### Document text
------------------------
Representations and Warranties of
Borrower. Borrower represents and warrants to Lenders the
following:
6.1 Organization;
Capitalization. Borrower is a corporation duly organized,
validly existing and in good standing under the laws of the state of California
and has all requisite corporate power and authority to own its property and to
carry on its business as now being conducted.
6.2 Authority;
Enforceability. Borrower has the power and authority to
execute and deliver this Credit Agreement and each of the other Loan Documents,
and to perform all of Borrower’s obligations under this Credit Agreement and the
other Loan Documents. This Credit Agreement and each of the other
Loan Agreements has been duly authorized by, and is the valid and binding
agreement and obligation of, Borrower, enforceable in accordance with its
respective terms, except to the extent limited by any bankruptcy, insolvency, or
similar law affecting the rights of creditors generally. There are no
corporate, contractual, statutory, regulatory, judicial, or other restrictions
of any kind upon the power and authority of Borrower to execute and deliver this
Credit Agreement or any other Loan Document, and to consummate the transactions
contemplated by this Credit Agreement and the other Loan Documents, including,
without limitation: (a) the payment of all principal and interest that may
become due on the Loan; and (b) the issuance of the Shares. No
action, approval or consent by, or notice to or filing with, any federal, state,
municipal or other governmental department, commission, agency, regulatory
authority, or court is necessary to make this Credit Agreement or the other Loan
Documents the valid agreements binding upon Borrower in accordance with their
respective terms, or to consummate the transactions contemplated by this Credit
Agreement and the other Loan Documents.
6.3 No Conflict. The
execution and delivery of this Credit Agreement and the other Loan Documents,
and the consummation of the transactions contemplated by this Credit Agreement
and the other Loan Documents, do not and will not (a) violate any provisions of
(i) any rule, regulation, statute, or law, or (ii) the terms of any order, writ
or decree of any court or judicial or regulatory authority or body, or (iii) the
Articles of Incorporation or Bylaws of Borrower, and (b) conflict with or result
in a breach of any condition or provision or constitute a default under or
pursuant to the terms of any contract, mortgage, lien, lease, agreement,
debenture or instrument to which Borrower or any Subsidiary is a party, or which
is or purports to be binding upon Borrower, any Subsidiary, or upon any of their
respective properties, and (c) result in the creation or imposition of any lien,
charge or encumbrance upon any of the assets or properties of Borrower or any
Subsidiary.
7
6.4 Shares. When issued
pursuant to this Agreement, the Shares will be validly issued and outstanding,
fully paid and non-assessable.
------------------------
### Your instructions
Translate this sentence from the credit agreement text into Spanish: "When issued pursuant to this Agreement, the Shares will be validly issued and outstanding, fully paid and non-assessable." The listing after this point is separate material and has no connection to the credit agreement text.

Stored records
------------------------
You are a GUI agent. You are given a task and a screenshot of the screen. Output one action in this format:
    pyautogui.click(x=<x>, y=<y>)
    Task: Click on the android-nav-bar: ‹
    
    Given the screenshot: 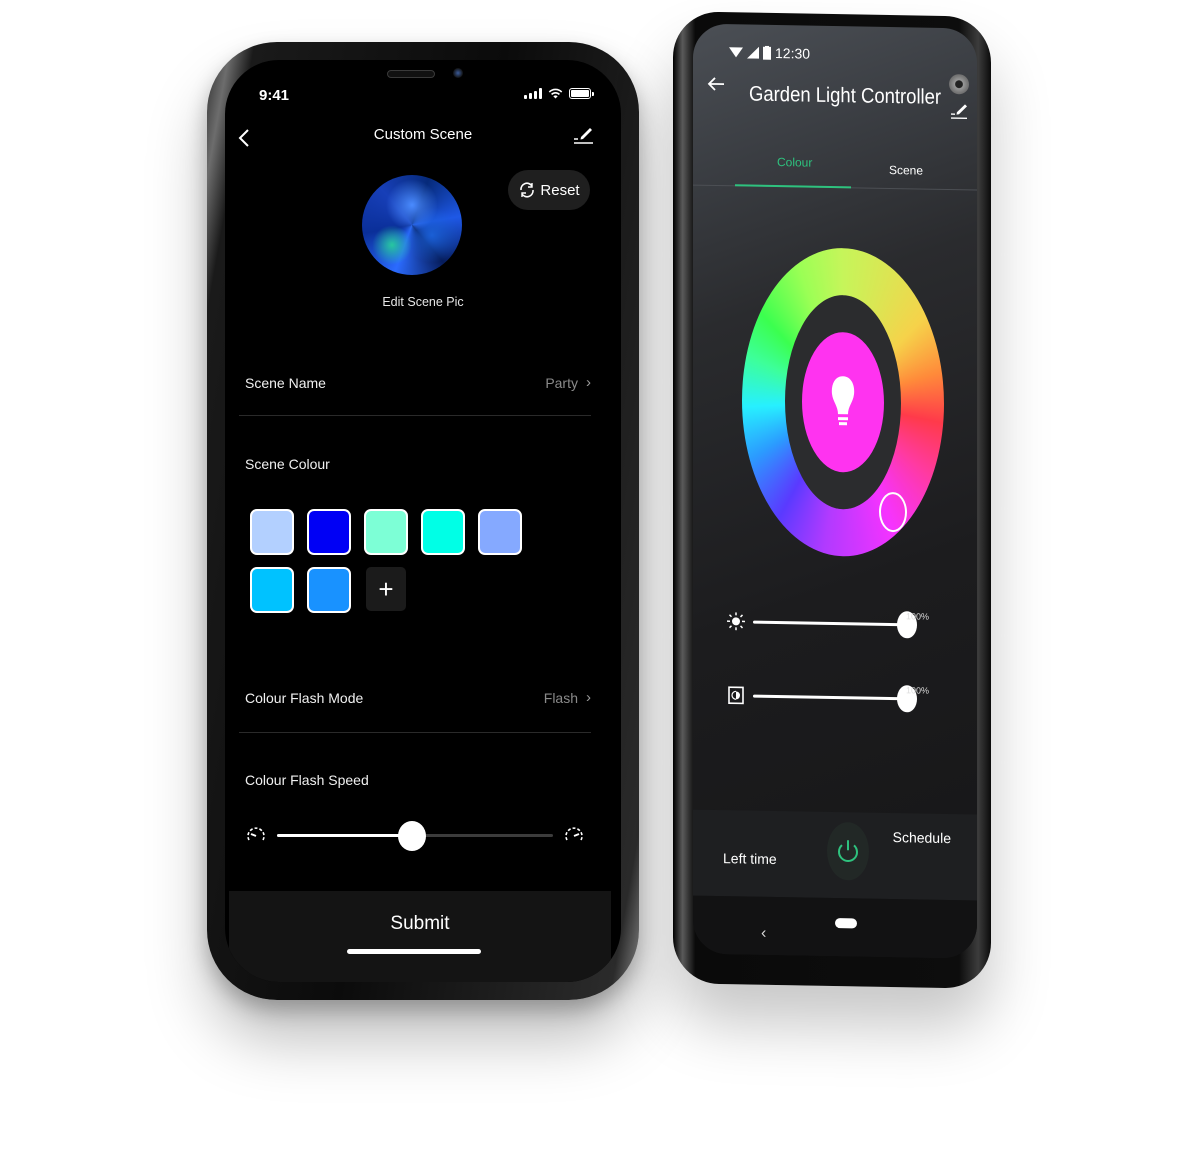 What is the action you would take?
    pyautogui.click(x=835, y=927)
    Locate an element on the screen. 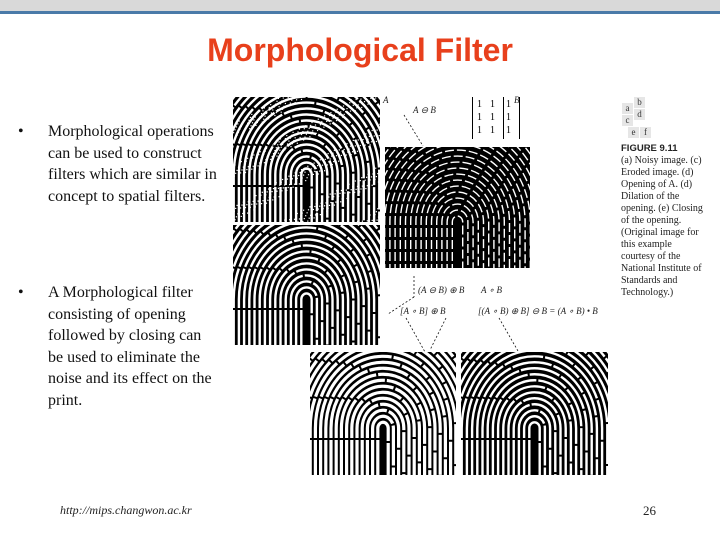  panel-grid-cell: b is located at coordinates (640, 102).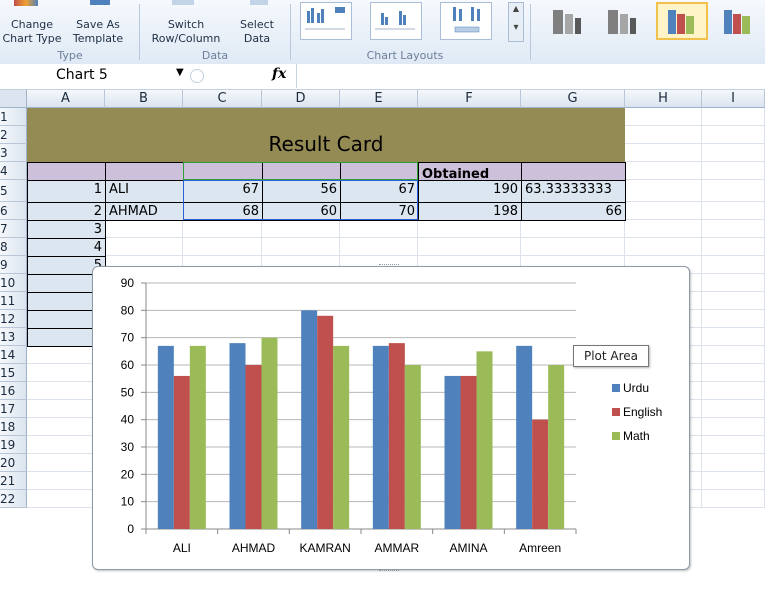 The image size is (765, 592). I want to click on select-all-corner, so click(14, 99).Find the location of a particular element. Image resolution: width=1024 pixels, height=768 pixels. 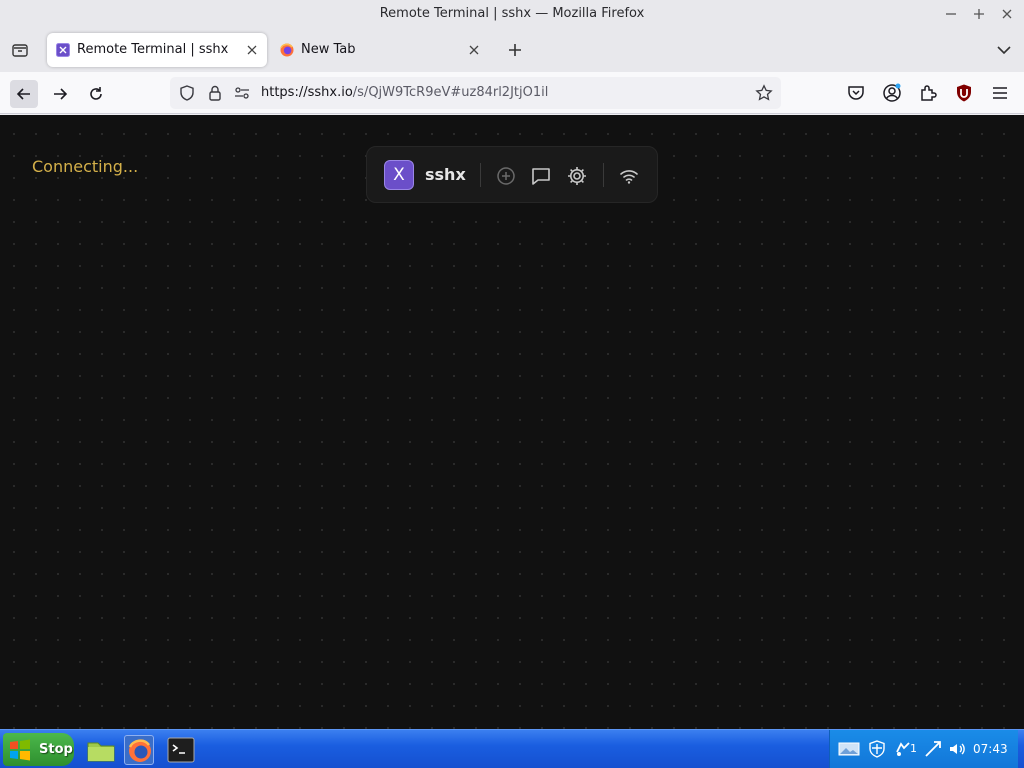

list-all-tabs-chevron-icon is located at coordinates (1004, 50).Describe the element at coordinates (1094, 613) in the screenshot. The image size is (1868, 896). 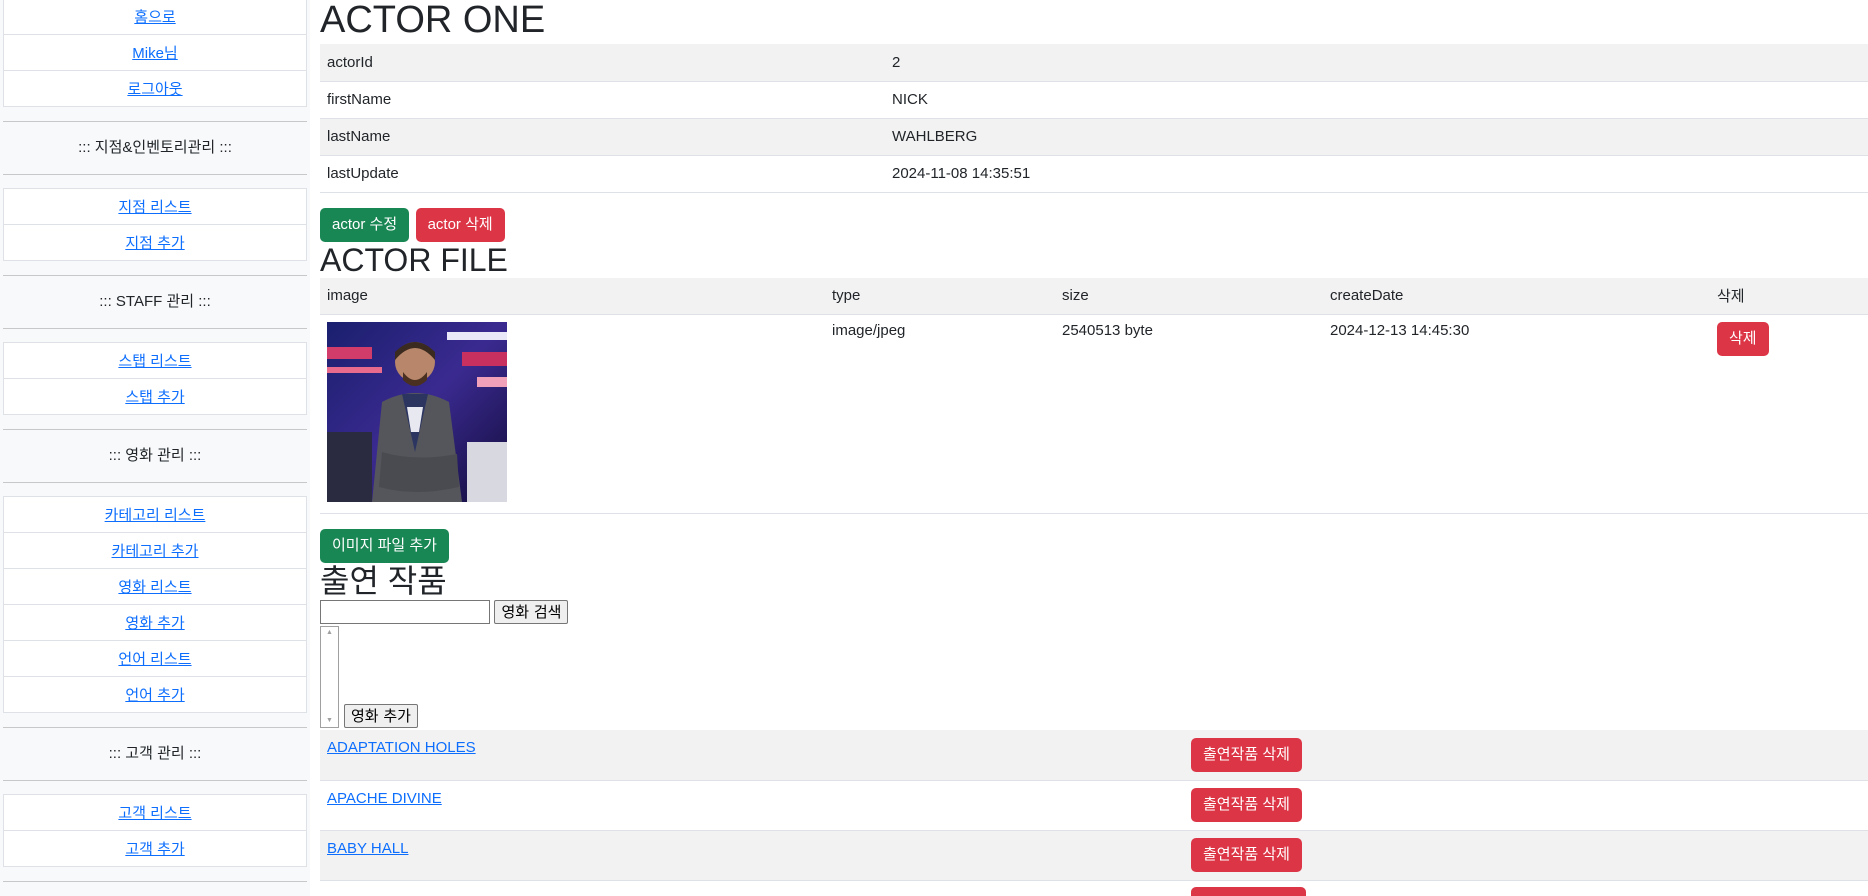
I see `film-search-row: 영화 검색` at that location.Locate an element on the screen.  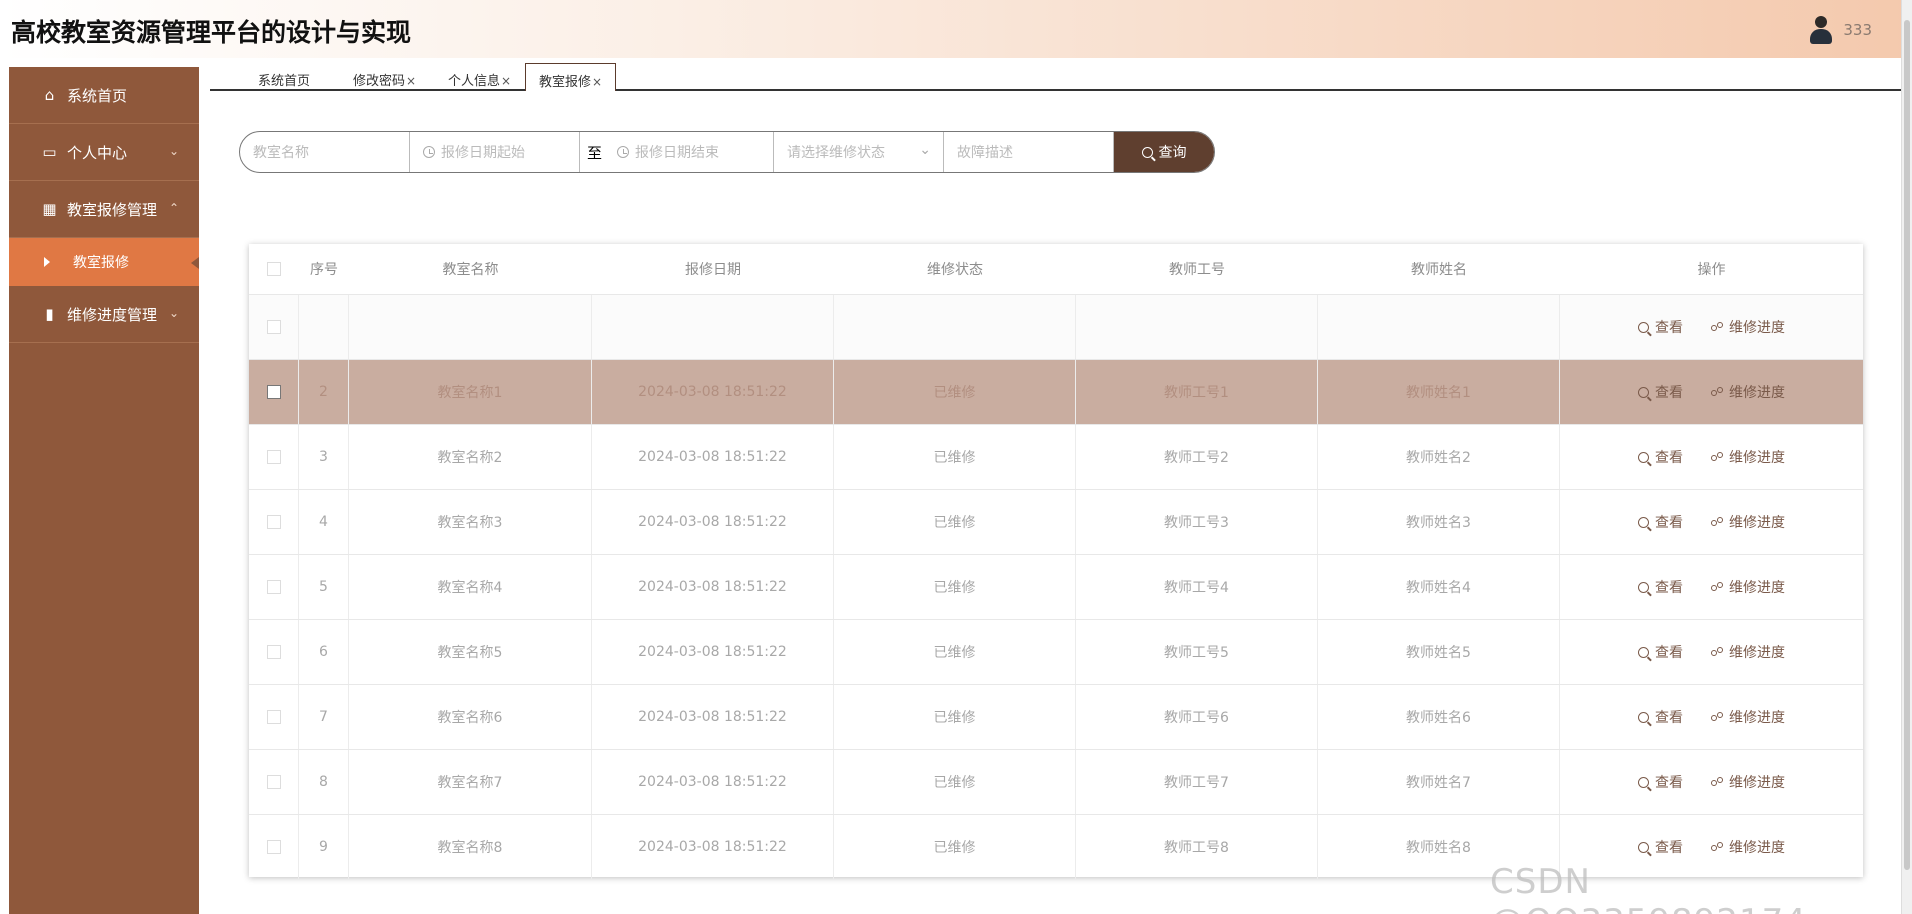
------------------------
### Task output
Cuando se emitan conforme a este Contrato, las Acciones estarán válidamente emitidas y en circulación, íntegramente pagadas y no sujetas a aportaciones adicionales.